易云川的心中掀起了惊涛骇浪,他意识到自己对归墟的了解不过是冰山一角。他回想起祝融曾提及共工,却未谈及此事,心中暗自决定,若再见到祝融,定要问个清楚。
他表面上却不动声色,装作恍然大悟的样子:“原来如此,烛道友,那归墟的具体位置……”
烛九阴打断了他的话,似乎还有更多的秘密要透露:“易道友,你所说的上达蓬莱,下通九幽,并不完全准确,据我所知,应当是下达蓬莱……”
“为何是下达蓬莱,难道这蓬莱也在归墟之内?”
烛九阴,那位神秘的老者,脸上带着一抹难以捉摸的微笑说道:“不错,蓬莱的秘密,远比你想象的要深。”
易云川的眉头紧锁,他再次举起酒杯,酒液在杯中轻轻摇曳,似乎在回应着他心中的波澜。随着酒液的缓缓入喉,他的思维也渐渐清晰起来。
随着菜肴的一道道上桌,酒香四溢,酒过三巡,烛九阴站起身来,向易云川拱手致意:“多谢道友款待,老夫还有事,后会有期!”
易云川微微点头,烛九阴又补充道:“哦,对了,道友,要去归墟,你最好先去寻找一只叫混沌的上古神兽,只有它才可以穿越归墟。
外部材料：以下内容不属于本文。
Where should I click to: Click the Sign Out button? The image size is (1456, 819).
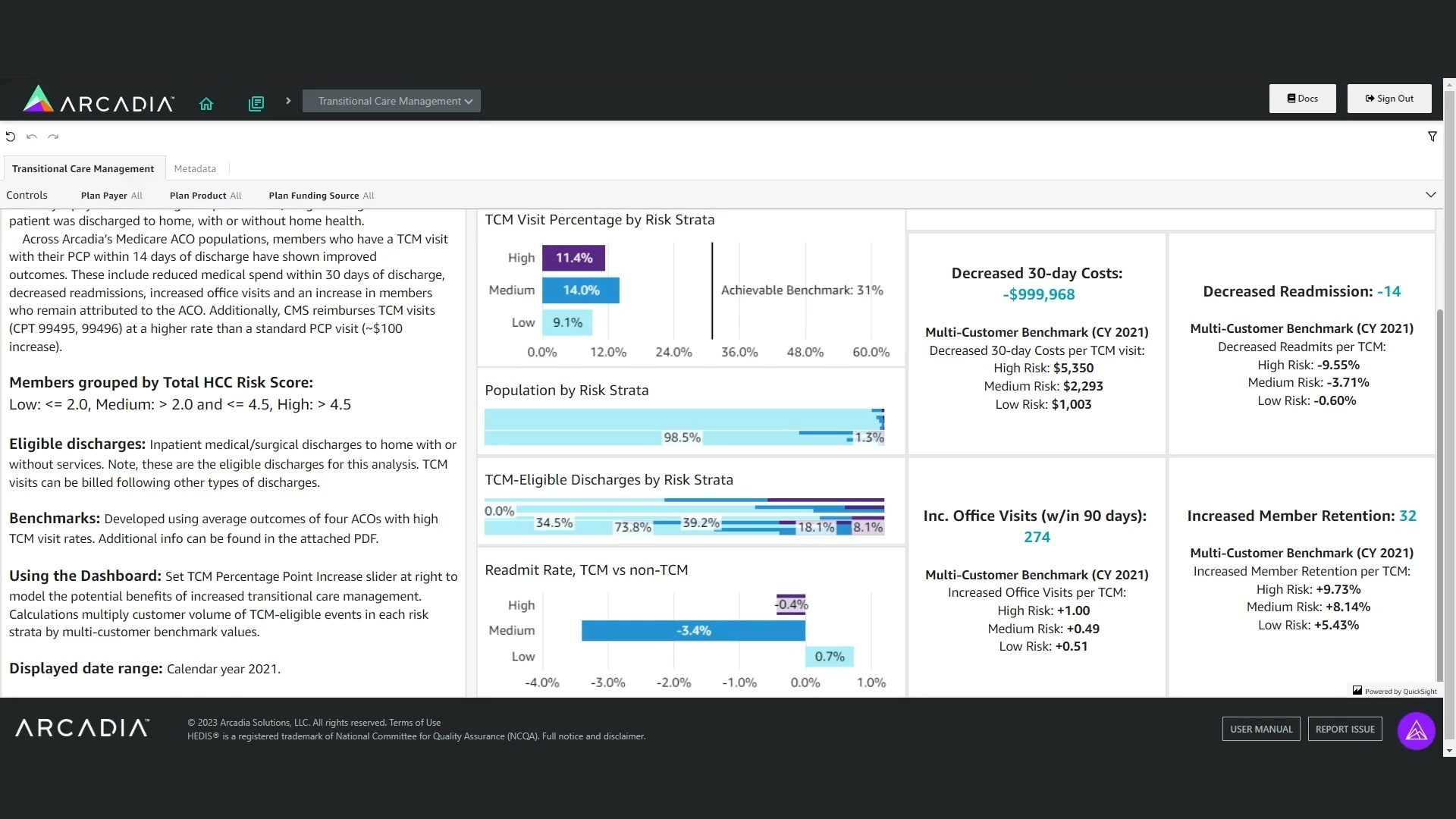pos(1389,99)
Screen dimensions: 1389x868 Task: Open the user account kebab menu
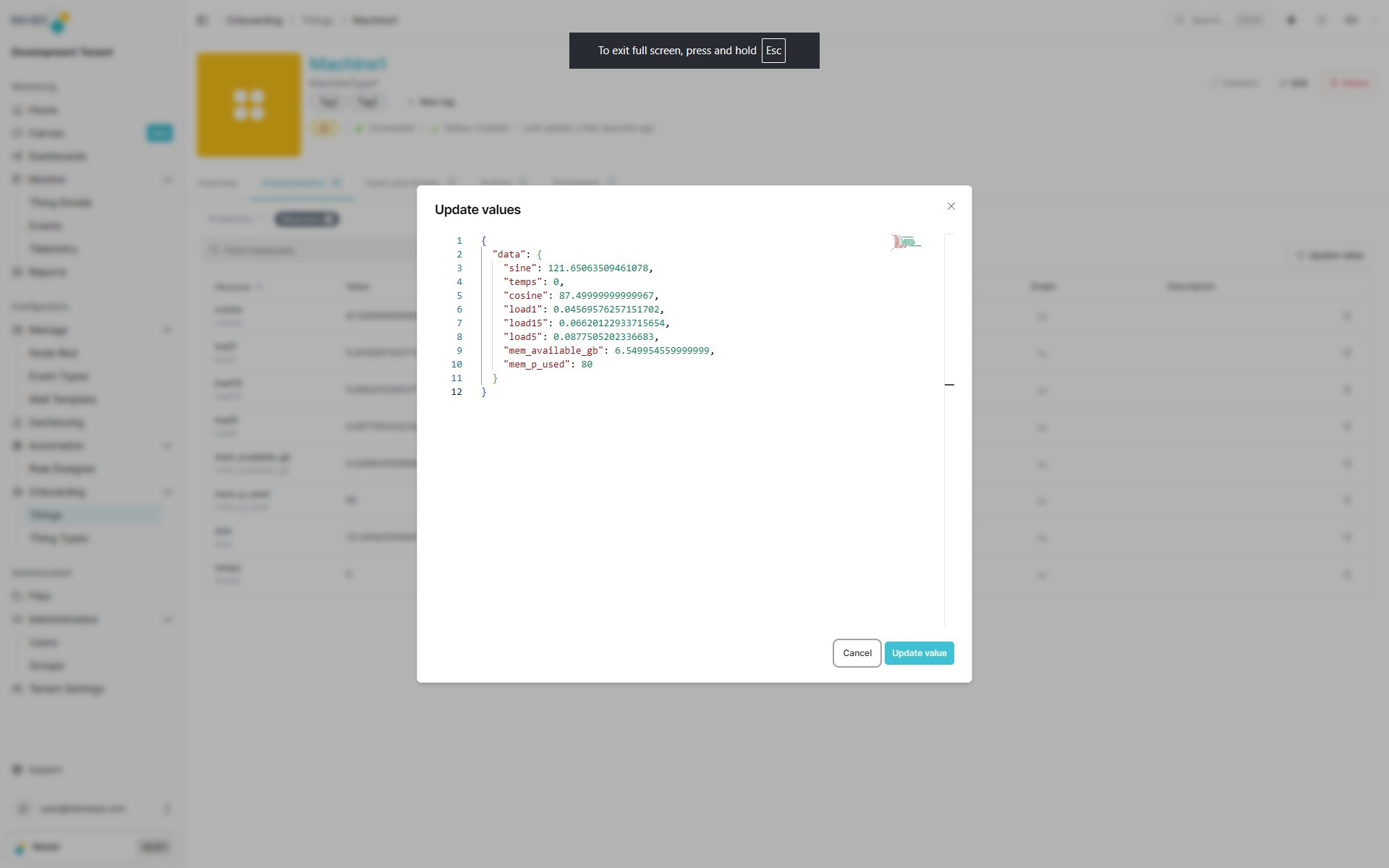point(167,809)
”
在临走之际,烛九阴从腰间取出一个海螺,它在月光下闪烁着奇异的光芒。
他将海螺交给了易云川,眼神中透露出一丝欣慰:“这是老夫的一点心意,不能让易云川白白破费。”说完,他又从桌上拿起一壶酒,转身消失在夜色中。
易云川握着那个海螺,心中涌起一股莫名的力量。